Toward an EHR Solution
Looking ahead, providers can help the cause. Beyond asking clinicians to choose the least-bad of poor choices, care delivery organizations should invest in clinician-assisted designers to better articulate information needs. At Boston-based primary care provider Iora Health, for example, clinical teams meet regularly with chief technology officer James McElhiney and his software engineers to define technology needs and prioritize software development projects. New versions of Iora’s EHR are launched as often as twice a month.
In addition to frequent clinician feedback, interoperability is also essential. For two decades policy makers and engineers have tried to give disparate IT systems the capacity to work seamlessly together. At a national level, the lack of system interoperability undermines health information exchanges and raises the costs of administering health care. But for clinicians, the biggest interoperability challenges are within the walls of the hospital. The inability of a hospital’s own systems to function together creates daily headaches and workarounds that undermine effective and efficient care.

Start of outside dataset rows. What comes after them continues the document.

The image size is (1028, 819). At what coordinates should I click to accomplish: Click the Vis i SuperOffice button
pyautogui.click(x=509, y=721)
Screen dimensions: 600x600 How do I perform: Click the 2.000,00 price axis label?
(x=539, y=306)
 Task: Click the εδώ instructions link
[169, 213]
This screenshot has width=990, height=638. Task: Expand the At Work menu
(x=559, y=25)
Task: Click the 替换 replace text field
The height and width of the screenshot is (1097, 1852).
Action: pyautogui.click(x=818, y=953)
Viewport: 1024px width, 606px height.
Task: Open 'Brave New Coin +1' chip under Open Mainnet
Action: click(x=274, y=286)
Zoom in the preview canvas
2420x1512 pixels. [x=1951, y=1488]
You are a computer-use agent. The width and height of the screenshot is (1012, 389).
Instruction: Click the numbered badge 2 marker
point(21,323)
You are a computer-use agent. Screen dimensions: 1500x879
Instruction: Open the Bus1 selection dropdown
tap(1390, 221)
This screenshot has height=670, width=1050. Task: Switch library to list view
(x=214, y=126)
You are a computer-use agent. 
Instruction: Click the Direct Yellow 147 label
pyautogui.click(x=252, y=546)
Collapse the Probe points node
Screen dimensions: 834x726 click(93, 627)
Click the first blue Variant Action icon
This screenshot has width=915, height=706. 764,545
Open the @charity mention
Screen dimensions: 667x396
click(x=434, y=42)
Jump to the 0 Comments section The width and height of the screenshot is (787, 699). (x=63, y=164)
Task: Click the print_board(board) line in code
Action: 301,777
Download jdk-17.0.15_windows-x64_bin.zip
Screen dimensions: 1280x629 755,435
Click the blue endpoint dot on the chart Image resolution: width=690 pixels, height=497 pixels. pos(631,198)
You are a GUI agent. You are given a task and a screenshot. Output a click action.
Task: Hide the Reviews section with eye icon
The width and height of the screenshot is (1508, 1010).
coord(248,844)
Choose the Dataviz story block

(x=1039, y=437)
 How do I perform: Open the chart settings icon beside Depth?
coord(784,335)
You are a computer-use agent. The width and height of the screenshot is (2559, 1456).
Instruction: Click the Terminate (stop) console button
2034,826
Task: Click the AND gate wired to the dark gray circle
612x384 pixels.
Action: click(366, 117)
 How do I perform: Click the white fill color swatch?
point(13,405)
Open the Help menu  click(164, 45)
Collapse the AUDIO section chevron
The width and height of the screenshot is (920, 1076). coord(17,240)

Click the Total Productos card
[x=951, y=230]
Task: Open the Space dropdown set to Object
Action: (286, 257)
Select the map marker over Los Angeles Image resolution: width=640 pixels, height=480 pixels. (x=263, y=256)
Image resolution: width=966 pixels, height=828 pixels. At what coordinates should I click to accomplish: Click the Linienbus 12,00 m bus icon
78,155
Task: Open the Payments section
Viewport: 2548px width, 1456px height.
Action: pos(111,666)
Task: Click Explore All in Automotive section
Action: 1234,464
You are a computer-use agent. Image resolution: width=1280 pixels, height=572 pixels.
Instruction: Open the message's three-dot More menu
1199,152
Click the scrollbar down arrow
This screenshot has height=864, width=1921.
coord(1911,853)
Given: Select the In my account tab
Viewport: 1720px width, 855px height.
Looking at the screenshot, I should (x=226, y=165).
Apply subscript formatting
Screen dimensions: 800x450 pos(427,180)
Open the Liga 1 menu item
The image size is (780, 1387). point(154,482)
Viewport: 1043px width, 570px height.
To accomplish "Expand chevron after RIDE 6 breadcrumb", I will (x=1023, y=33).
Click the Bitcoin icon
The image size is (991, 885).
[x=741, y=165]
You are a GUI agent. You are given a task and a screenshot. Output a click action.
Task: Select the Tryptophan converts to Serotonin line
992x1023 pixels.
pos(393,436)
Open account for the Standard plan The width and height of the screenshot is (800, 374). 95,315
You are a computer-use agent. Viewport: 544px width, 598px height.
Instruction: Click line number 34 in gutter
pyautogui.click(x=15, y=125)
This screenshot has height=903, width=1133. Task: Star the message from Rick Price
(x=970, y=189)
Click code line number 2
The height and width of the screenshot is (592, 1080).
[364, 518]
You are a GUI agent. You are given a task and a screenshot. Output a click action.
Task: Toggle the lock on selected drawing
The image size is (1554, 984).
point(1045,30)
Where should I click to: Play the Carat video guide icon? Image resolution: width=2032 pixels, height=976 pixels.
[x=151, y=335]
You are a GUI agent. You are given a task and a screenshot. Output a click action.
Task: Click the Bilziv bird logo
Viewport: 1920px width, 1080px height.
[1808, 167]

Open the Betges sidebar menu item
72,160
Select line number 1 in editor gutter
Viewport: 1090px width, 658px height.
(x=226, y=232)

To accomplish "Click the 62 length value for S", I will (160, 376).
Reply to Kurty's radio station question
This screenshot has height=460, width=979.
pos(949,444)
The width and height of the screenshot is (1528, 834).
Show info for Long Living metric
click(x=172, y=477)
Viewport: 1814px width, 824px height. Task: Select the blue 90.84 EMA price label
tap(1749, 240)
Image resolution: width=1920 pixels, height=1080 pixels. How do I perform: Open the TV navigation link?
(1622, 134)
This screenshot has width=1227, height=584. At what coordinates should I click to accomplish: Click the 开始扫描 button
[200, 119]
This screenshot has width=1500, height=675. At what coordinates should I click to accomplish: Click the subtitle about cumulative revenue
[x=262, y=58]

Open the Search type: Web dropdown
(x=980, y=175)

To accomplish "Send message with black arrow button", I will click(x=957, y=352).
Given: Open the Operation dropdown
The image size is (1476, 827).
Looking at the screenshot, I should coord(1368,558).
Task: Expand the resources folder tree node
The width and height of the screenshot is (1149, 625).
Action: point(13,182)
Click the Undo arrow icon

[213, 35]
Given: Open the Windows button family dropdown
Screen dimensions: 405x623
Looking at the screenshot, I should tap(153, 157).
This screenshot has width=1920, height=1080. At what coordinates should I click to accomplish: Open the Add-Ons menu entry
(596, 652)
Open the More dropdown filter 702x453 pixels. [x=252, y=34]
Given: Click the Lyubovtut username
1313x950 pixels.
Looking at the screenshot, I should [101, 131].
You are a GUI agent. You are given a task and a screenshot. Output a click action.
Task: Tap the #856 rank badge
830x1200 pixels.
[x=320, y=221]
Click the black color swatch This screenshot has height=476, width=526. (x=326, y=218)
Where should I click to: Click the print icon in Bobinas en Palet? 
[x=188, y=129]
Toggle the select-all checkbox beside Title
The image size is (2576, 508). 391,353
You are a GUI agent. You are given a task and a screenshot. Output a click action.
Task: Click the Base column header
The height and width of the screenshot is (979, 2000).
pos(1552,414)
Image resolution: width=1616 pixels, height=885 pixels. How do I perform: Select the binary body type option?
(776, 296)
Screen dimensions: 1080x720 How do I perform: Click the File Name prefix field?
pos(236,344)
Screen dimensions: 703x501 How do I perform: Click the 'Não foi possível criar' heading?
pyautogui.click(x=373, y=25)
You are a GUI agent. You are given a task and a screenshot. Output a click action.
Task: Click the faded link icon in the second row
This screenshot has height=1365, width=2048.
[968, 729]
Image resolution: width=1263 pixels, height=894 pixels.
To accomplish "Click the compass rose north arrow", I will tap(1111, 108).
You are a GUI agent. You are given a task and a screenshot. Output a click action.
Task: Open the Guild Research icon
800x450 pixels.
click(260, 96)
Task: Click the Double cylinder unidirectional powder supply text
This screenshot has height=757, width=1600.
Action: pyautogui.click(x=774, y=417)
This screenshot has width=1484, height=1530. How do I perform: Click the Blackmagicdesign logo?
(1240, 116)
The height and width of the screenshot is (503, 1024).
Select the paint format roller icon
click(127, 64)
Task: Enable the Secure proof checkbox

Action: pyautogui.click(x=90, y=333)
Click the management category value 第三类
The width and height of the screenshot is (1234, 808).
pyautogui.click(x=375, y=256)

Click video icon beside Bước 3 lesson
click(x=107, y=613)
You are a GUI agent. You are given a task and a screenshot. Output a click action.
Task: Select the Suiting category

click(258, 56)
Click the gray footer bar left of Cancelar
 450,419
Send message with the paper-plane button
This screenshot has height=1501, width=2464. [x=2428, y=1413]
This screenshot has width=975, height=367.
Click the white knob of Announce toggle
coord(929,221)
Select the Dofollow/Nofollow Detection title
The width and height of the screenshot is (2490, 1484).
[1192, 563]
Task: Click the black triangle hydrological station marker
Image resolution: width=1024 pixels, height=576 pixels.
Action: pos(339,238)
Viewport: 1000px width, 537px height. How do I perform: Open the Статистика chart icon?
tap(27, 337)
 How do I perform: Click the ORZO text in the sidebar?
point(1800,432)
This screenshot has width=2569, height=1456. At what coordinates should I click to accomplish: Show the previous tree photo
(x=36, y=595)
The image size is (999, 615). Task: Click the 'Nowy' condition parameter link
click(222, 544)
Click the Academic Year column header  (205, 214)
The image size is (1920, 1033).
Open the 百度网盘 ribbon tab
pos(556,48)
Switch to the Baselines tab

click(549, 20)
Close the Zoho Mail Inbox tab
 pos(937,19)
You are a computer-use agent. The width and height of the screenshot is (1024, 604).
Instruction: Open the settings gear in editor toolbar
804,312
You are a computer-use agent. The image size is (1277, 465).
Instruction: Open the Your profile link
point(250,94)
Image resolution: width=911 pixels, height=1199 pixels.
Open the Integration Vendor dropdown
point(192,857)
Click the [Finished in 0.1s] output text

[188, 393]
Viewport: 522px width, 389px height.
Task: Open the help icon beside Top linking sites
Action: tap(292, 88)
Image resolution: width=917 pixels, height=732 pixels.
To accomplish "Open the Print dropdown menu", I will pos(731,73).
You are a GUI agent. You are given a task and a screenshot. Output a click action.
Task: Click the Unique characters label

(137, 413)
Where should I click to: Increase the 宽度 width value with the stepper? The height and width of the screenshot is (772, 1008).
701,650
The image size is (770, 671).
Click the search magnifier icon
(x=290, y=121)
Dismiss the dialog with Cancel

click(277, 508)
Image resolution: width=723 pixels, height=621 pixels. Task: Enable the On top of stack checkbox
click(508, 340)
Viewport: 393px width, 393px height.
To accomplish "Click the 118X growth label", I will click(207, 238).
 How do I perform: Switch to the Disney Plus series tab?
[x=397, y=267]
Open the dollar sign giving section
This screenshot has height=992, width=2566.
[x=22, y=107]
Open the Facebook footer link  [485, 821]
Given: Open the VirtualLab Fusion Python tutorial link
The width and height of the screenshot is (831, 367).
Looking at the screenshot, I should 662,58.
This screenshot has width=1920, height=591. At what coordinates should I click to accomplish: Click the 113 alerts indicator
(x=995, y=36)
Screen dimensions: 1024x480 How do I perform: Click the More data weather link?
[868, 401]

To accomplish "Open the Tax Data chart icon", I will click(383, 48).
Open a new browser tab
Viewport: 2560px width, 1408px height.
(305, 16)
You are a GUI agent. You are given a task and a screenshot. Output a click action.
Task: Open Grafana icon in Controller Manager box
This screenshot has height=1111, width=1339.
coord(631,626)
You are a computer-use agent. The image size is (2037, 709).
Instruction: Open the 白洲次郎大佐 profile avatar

At the Delaware-based Christiana Care Health System, CIO Randy Gaboriault seeks to provide clinicians what he describes as an “integrated information ecosystem.” Software designers work with clinical teams to define both the content and the presentation of information, and the technical teams ensure that the organization’s multiple IT systems interoperate to deliver it.
Supporting clinicians’ information needs is also easier when hospitals better organize care delivery. It’s not a coincidence that hospitals with the most effective EHRs and most satisfied clinicians are organized around how patients experience health, not medical specialties and procedures.
Clinicians practicing in related medical specialties at the Cleveland Clinic are organized into Institutes. That structure not only enables more integrated care for patients, it makes it easier to organize IT support because clinicians within each Institute have similar technology needs. It isn’t a coincidence that Geisinger Health System, Intermountain Healthcare, and other providers that are structured to deliver full-cycle care to patients also lead in value-creating EHRs.
Providers will keep buying EHRs. Hospitals are installing new EHRs, and industry monitor Klas estimates that more than a quarter of clinicians want to replace existing ambulatory EHRs. Before buying the next unsuitable EHR, hospital leaders need to address the strategic issue at the heart of the EHR problem: Get an EHR that makes clinician’s professional lives easier, while making patients’ health outcomes better and their health care experiences smoother.